-- TASK DIRECTIONS --
Work out how many lines below contain the word "each", then give that number alone.

• • • • • • •

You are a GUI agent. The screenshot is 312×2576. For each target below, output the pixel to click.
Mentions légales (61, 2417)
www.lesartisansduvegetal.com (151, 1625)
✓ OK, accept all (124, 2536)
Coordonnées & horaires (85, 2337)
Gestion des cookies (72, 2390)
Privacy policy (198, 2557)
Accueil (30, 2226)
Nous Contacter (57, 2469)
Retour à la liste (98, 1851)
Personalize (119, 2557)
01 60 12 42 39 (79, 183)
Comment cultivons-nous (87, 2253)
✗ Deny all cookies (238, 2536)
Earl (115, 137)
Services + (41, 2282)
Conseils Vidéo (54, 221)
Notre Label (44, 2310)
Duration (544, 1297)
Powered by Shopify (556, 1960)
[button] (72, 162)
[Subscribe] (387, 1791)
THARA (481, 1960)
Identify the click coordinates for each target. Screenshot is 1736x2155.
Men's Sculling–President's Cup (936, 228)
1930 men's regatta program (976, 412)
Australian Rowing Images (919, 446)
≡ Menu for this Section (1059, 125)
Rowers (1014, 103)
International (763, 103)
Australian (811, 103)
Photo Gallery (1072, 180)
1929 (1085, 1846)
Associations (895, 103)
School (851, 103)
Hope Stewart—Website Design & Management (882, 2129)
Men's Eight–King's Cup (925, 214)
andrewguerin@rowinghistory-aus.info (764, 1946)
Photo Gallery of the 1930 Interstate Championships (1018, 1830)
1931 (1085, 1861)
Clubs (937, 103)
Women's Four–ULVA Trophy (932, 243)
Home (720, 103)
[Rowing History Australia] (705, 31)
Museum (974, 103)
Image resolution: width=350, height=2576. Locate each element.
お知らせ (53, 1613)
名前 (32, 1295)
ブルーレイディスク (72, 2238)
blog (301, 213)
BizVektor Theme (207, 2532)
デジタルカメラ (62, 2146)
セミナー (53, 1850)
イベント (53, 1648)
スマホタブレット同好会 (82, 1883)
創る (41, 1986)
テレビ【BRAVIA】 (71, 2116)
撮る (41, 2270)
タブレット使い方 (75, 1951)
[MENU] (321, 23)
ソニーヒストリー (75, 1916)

• • • • • • •

-- EXERCISE SOLUTION --
3